Question

Determine the asymptotes of the function: y=x^3-5x^2+4x-25/x^2-4x+3

Answer 1

Answer:

Vertical A @ x=3 and x=1

Horizontal A nowhere since degree on top is higher than degree on bottom

Slant A @ y=x-1  

Step-by-step explanation:

I'm going to look for vertical first:

I'm going to factor the bottom first:  (x-3)(x-1)

So we have possible vertical asymptotes at x=3 and at x=1

To check I'm going to see if (x-3) is a factor of the top by plugging in 3 and seeing if I receive 0 (If I receive 0 then x=3 gives me a hole)

3^3-5(3)^2+4(3)-25=-31 so it isn't a factor of the top so you have a vertical asymptote at x=3

Let's check x=1

1^3-5(1)^2+4(1)-25=-25 so we have a vertical asymptote at x=1 also

There is no horizontal asymptote because degree of top is bigger than degree of bottom

There is a slant asympote because the degree of top is one more than degree of bottom (We can find this by doing long division)

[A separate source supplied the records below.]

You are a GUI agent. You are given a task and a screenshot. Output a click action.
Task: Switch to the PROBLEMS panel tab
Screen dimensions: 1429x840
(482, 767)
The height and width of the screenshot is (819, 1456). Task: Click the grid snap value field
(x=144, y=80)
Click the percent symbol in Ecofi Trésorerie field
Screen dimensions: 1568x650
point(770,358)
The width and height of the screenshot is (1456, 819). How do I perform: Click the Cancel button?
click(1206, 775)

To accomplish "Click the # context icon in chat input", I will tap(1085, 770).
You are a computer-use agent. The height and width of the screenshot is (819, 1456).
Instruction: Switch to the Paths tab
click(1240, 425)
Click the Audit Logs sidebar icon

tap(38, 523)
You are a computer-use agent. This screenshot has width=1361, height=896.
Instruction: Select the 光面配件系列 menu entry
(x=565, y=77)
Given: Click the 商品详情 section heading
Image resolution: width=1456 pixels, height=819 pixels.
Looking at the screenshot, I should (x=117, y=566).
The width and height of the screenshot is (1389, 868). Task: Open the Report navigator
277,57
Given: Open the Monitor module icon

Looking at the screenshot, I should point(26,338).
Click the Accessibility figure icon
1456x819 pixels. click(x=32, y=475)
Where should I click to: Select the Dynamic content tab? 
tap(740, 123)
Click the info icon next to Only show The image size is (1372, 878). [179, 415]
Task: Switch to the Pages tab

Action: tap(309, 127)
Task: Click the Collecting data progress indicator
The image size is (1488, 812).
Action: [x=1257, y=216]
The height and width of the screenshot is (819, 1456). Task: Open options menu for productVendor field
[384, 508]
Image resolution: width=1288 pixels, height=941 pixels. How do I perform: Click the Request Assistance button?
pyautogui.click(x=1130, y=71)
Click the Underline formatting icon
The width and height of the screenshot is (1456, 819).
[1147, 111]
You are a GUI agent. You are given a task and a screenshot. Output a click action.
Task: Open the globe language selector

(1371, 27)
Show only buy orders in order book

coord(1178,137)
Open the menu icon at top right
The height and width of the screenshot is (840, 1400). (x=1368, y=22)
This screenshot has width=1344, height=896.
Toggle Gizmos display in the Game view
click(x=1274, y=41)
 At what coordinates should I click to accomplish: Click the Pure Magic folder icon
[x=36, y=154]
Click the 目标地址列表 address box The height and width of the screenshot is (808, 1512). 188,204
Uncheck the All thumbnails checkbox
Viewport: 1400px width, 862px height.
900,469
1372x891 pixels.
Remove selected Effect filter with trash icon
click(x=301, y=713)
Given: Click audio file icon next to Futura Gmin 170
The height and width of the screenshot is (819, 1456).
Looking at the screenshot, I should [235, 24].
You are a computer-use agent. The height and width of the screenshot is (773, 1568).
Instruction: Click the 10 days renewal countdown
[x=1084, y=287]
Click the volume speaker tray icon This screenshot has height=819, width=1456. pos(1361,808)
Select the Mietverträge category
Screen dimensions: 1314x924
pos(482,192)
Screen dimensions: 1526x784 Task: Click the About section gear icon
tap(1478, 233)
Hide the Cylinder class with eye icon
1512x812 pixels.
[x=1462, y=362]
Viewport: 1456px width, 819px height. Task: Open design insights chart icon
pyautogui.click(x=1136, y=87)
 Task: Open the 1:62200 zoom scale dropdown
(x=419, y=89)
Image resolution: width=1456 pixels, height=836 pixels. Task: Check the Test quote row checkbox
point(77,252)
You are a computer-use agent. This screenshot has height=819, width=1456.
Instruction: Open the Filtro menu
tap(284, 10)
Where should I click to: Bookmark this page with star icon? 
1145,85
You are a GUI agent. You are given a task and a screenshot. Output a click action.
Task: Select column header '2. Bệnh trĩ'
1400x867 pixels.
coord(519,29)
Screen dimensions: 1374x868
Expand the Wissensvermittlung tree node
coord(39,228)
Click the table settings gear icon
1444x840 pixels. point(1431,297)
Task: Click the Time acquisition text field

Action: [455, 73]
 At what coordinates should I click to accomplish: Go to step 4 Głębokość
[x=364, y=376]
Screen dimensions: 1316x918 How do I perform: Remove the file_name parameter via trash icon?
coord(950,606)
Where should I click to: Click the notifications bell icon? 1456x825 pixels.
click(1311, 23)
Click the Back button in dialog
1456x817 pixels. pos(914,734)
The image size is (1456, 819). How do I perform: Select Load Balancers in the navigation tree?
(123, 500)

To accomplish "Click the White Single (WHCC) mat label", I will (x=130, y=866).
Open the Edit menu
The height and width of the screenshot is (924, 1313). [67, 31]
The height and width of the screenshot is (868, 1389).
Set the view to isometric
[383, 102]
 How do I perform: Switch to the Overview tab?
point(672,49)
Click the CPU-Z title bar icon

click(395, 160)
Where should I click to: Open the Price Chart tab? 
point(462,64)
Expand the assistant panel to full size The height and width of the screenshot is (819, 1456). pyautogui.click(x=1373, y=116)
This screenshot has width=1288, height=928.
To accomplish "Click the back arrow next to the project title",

                       x   -1

                --------------------------------------------------

x^2-4x+3 |      x^3-5x^2+4x-25

                  - ( x^3-4x^2+3x)

                   --------------------------------

                            -x^2 +x  -25

                       -   (-x^2+4x-3)

                          ---------------------

                                   -3x-22

So the slant asymptote is to x-1